Na América Latina, a noção de agronegócio difundiu-se na década de 1990, e é também uma construção ideológica para tentar mudar a imagem latifundiária da agricultura capitalista. O latifúndio carrega em si a imagem da exploração, do trabalho escravo, da extrema concentração da terra, do coronelismo, do clientelismo, da subserviência e do atraso político e econômico. É, portanto, um espaço que pode ser ocupado para o desenvolvimento do país. Latifúndio está associado com terra que não produz e que pode ser utilizada para a reforma agrária. As tentativas de criar a figura do “latifúndio produtivo” (sic) não tiveram êxito, pois são mais de quinhentos anos de exploração e dominação, e não há adjetivo que consiga modificar o conteúdo do substantivo.
A imagem do agronegócio foi construída para renovar a imagem da agricultura capitalista, para “modernizá-la”. É uma tentativa de ocultar o caráter concentrador, predador, expropriatório e excludente e ressaltar o caráter produtivista, destacando o aumento da produção, da riqueza e das novas tecnologias. Da escravidão à colheitadeira controlada por satélite, o processo de exploração e dominação está presente; a concentração da propriedade de terra intensifica-se e a destruição do campesinato aumenta. O conhecimento que propiciou as mudanças tecnológicas foi construído com base na estrutura do modo de produção capitalista. Assim, embora tenha havido o aperfeiçoamento do processo, não se criou solução para os problemas socioeconômicos e políticos: o latifúndio efetua a exclusão pela improdutividade, enquanto o agronegócio promove a exclusão pela intensa produtividade.
A agricultura capitalista, patronal, empresarial ou o agronegócio, qualquer que seja o eufemismo utilizado, não pode esconder o que está em sua lógica intrínseca: a concentração e a exploração. Nessa nova fase de desenvolvimento, o agronegócio procura representar a imagem de produtividade, de geração de riquezas. Desse modo, torna-se o espaço produtivo por excelência, cuja supremacia não pode ser ameaçada pelos camponeses. Se o território do latifúndio pode ser desapropriado para a implantação de projetos de reforma agrária, o território do agronegócio se apresenta como sagrado, algo que não pode ser violado. O agronegócio é um novo tipo de latifúndio e ainda mais amplo, pois não concentra e domina apenas a terra, mas também a tecnologia de produção e as políticas de desenvolvimento.

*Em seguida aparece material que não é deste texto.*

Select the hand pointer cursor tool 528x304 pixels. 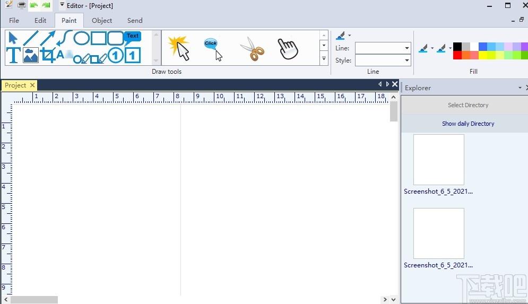(288, 49)
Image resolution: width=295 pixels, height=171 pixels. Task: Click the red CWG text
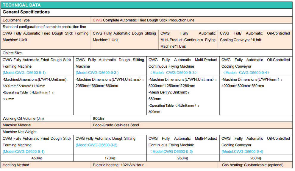(97, 20)
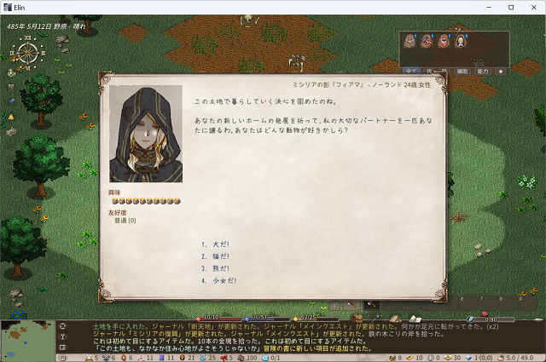
Task: Switch to the star favorites tab
Action: click(x=501, y=72)
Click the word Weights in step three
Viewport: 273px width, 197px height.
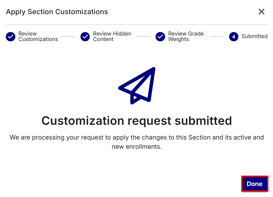coord(178,39)
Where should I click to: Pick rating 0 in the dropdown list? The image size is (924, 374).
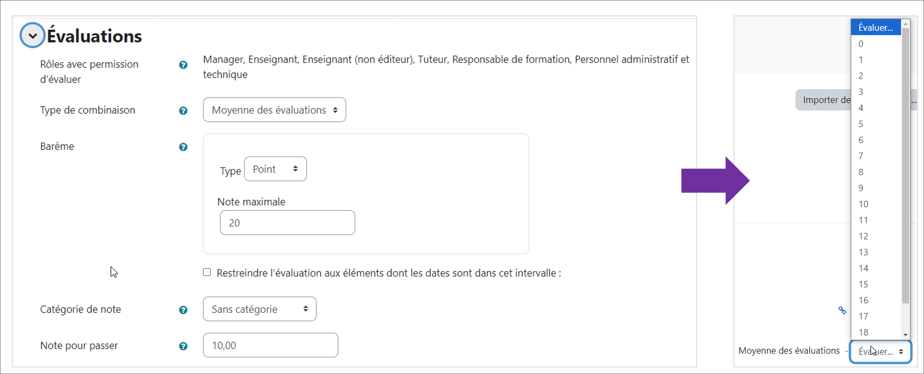(x=861, y=44)
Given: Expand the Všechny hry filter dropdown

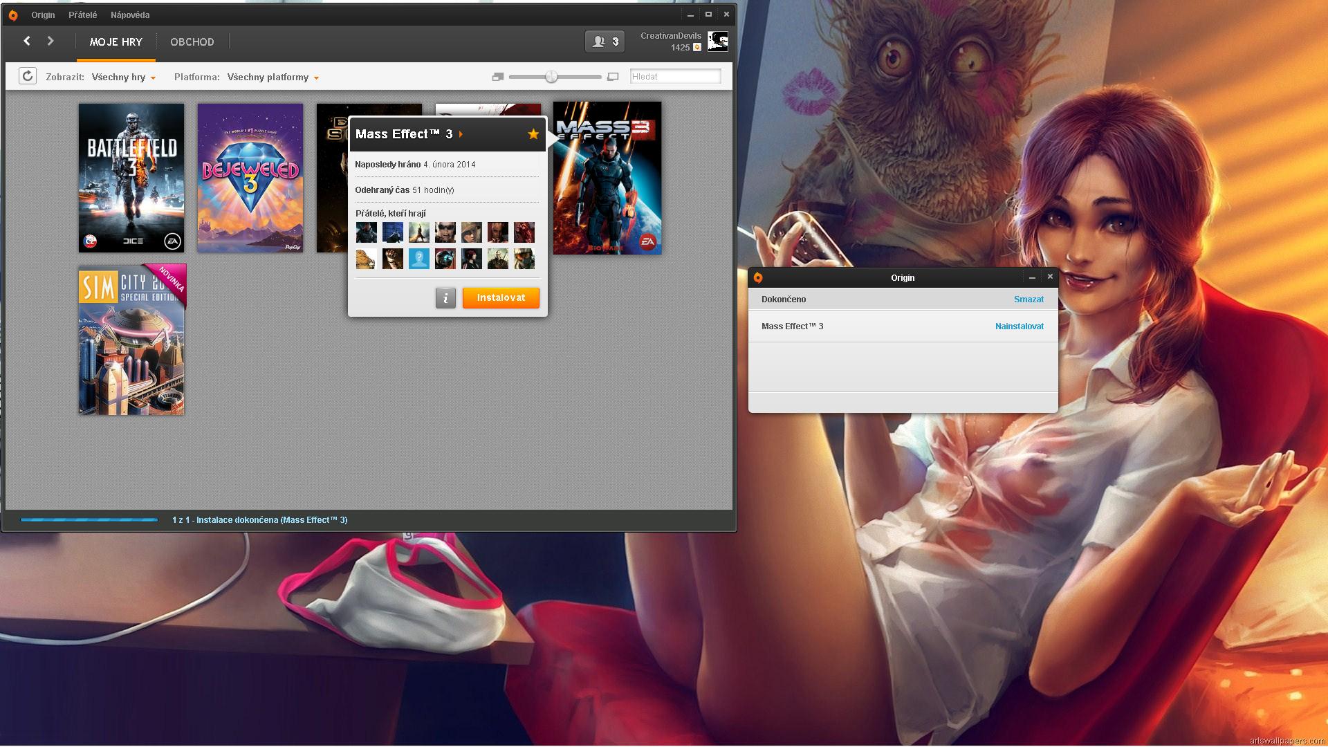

A implantação do agronegócio expandiu sua territorialidade, ampliando o controle sobre o território e as relações sociais, agudizando as injustiças sociais. O aumento da produtividade dilatou sua contradição central: a desigualdade. A utilização de novas tecnologias possibilita uma produção cada vez maior em áreas menores. Esse processo significa concentração de poder e, consequentemente, de riqueza e de território. Tal expansão tem como ponto central o controle do conhecimento técnico, por meio de uma agricultura científica globalizada. Portanto, o agronegócio redimensionou a questão agrária ao ampliar a exclusão do campesinato do processo de produção de alimentos e ao intensificar a expropriação. A terra reforça o caráter de território na construção de um modelo de desenvolvimento que respeite o tempo natural, os direitos humanos e suas diversidades.